=== EXERCISE GOAL ===
Which lines of the records contain the word "يستهل"? Show each of them.

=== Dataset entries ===
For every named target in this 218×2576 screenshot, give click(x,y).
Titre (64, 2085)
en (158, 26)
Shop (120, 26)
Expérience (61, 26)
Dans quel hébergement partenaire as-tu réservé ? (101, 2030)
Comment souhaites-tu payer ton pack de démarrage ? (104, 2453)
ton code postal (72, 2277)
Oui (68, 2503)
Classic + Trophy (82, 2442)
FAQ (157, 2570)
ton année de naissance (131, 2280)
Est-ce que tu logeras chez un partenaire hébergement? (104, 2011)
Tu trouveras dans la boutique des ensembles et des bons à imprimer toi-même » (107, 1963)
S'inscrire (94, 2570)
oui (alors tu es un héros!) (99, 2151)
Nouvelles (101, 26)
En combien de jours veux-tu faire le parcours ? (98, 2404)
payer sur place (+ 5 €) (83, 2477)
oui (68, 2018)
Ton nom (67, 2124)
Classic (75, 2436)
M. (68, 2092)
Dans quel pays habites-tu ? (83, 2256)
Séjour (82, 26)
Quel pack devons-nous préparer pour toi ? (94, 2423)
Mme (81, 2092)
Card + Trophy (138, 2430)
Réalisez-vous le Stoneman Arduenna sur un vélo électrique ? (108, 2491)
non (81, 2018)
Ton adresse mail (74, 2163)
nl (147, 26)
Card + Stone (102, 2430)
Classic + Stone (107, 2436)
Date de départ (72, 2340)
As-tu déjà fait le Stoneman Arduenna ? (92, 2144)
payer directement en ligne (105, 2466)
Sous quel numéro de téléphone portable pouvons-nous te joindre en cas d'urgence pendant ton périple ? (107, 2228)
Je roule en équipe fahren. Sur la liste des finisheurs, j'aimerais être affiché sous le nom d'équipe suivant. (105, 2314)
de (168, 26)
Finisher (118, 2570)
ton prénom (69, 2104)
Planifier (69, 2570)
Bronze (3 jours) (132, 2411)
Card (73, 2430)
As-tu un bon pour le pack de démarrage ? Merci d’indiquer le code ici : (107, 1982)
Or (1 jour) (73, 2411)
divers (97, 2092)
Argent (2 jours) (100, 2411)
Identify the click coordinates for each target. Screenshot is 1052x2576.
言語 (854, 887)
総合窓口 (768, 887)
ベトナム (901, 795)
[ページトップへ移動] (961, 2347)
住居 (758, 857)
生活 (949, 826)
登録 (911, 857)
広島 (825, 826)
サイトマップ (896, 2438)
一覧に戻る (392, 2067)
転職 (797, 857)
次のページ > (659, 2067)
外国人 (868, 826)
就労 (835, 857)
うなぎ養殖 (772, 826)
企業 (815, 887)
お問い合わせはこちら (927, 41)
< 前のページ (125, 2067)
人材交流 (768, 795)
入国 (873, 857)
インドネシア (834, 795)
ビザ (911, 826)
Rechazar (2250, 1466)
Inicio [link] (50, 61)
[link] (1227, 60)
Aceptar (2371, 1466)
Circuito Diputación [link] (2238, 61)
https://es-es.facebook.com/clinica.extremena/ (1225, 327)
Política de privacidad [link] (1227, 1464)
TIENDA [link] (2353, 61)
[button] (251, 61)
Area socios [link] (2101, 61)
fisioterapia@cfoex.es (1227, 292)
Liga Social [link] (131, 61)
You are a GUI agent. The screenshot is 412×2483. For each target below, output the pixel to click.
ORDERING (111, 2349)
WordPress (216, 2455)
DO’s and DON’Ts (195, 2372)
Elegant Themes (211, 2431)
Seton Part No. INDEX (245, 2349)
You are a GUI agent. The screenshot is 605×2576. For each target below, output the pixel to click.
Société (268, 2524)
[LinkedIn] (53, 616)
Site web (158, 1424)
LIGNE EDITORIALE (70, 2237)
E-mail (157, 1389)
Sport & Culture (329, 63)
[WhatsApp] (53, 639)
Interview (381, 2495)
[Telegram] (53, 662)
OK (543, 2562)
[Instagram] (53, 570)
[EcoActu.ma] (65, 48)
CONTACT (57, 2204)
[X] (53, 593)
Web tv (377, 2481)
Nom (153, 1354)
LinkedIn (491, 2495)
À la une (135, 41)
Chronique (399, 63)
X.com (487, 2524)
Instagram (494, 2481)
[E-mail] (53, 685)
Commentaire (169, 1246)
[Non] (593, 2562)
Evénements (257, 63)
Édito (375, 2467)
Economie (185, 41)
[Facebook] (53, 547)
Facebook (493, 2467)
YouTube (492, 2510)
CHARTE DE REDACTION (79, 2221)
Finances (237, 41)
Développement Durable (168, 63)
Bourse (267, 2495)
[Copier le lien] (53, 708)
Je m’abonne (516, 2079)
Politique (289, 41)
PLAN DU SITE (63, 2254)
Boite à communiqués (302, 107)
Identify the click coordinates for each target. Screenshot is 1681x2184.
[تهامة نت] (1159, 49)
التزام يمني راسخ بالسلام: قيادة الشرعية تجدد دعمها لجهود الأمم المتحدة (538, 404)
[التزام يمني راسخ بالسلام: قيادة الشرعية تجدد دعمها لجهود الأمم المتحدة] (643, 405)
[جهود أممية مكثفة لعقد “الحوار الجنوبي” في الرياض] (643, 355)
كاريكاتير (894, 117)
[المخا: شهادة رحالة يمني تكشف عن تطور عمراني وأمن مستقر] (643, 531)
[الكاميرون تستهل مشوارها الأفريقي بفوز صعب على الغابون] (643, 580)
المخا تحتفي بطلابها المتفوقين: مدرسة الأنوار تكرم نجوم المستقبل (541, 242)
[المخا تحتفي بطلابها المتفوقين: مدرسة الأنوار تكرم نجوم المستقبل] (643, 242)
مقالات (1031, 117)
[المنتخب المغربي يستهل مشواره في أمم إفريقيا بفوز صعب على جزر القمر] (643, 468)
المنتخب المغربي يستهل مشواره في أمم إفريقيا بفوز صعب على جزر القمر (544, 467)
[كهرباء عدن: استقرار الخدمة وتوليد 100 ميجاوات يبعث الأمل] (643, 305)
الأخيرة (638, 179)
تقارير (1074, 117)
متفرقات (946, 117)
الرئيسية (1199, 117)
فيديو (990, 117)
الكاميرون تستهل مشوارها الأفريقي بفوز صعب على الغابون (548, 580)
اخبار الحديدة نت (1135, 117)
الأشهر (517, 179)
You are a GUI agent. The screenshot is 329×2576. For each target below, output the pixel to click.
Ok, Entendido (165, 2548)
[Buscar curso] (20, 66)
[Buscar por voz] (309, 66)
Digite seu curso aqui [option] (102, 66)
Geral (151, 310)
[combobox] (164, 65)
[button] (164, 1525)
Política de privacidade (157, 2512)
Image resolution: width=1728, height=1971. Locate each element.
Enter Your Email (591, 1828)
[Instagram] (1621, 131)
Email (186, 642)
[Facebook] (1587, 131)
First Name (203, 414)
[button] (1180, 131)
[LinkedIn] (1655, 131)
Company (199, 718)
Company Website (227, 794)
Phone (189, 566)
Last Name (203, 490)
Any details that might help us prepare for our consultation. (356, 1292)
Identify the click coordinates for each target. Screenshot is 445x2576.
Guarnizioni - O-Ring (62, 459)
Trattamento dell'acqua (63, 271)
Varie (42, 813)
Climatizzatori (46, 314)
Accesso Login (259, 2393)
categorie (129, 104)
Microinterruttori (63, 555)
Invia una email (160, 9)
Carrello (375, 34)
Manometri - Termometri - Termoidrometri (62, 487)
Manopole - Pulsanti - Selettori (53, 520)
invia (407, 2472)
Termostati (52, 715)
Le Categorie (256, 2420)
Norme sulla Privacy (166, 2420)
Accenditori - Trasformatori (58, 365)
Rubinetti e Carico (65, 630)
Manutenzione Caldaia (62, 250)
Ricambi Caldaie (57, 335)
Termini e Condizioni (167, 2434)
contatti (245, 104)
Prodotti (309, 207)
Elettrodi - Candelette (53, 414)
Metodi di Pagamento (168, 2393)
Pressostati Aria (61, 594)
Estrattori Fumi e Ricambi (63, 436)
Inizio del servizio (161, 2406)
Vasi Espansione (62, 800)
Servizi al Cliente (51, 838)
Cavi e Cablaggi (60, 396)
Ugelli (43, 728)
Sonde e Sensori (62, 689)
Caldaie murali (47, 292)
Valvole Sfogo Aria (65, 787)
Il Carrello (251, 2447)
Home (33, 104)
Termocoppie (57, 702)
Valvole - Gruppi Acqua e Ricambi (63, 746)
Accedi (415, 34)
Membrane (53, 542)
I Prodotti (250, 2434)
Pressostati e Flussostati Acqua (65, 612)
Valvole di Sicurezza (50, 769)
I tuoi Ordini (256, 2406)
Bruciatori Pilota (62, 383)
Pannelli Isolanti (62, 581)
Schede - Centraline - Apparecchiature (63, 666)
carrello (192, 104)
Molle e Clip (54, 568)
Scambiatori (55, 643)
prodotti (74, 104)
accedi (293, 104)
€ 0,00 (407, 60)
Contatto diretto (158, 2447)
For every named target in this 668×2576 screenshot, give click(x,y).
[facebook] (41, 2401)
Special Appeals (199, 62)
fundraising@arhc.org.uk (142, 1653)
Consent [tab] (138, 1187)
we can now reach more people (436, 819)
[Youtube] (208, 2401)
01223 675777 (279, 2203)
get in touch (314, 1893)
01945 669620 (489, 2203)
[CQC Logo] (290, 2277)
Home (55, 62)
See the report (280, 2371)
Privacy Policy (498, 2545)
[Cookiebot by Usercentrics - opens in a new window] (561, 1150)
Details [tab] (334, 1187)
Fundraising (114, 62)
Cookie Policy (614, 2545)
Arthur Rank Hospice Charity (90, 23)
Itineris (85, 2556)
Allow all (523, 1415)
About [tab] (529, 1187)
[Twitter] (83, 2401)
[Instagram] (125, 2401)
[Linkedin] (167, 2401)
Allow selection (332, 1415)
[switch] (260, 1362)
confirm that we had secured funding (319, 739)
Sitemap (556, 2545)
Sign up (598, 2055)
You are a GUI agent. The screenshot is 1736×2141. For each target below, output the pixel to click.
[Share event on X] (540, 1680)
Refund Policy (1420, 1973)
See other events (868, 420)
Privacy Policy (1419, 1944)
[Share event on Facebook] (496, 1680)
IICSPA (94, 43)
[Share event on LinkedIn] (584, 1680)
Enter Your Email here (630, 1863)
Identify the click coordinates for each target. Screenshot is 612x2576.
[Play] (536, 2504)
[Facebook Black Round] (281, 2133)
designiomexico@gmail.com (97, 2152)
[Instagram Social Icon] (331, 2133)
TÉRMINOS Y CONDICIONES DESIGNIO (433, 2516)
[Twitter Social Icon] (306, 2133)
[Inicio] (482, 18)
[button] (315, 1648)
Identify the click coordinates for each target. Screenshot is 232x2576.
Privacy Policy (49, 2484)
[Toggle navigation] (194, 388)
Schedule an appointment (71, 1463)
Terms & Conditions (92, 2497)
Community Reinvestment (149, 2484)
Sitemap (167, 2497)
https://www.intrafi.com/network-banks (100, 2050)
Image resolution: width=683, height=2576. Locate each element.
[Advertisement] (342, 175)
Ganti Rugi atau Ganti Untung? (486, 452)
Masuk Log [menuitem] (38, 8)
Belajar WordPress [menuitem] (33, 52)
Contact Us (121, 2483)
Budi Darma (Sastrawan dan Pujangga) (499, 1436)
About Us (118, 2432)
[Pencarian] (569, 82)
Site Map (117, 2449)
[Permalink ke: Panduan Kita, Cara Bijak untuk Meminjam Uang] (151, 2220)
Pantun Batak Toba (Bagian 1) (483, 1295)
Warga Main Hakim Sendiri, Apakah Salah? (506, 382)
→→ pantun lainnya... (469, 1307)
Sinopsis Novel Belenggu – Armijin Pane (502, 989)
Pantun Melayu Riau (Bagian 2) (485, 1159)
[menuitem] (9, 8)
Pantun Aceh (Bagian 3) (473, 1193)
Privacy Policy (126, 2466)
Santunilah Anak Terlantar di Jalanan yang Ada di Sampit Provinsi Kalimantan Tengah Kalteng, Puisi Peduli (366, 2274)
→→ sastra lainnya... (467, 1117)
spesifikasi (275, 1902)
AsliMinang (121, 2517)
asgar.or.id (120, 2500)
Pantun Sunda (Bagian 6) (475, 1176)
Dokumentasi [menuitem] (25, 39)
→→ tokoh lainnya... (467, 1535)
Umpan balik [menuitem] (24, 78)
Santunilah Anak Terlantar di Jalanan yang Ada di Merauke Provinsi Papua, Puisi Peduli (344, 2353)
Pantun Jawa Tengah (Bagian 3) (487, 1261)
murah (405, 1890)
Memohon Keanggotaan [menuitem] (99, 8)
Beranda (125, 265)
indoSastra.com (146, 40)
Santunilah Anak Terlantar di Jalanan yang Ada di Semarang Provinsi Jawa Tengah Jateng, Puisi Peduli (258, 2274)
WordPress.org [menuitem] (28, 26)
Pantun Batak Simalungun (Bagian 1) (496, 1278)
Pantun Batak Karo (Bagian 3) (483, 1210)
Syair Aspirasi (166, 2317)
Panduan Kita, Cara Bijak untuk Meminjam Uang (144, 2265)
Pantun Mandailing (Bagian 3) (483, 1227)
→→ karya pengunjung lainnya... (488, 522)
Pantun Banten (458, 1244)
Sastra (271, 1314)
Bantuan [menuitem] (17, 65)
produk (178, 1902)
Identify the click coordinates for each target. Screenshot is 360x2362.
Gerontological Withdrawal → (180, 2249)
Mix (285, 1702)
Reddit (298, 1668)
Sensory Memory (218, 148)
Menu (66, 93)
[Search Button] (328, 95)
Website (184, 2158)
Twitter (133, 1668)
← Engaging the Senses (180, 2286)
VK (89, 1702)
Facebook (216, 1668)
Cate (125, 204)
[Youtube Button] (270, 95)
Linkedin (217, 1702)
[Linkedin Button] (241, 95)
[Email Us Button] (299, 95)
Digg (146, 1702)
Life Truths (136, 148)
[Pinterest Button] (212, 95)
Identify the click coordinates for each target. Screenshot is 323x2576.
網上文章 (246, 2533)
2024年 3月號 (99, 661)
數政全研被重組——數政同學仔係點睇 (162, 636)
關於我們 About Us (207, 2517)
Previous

=== SOLUTION FOR THIS TASK ===
[المنتخب المغربي يستهل مشواره في أمم إفريقيا بفوز صعب على جزر القمر] (643, 468)
المنتخب المغربي يستهل مشواره في أمم إفريقيا بفوز صعب على جزر القمر (544, 467)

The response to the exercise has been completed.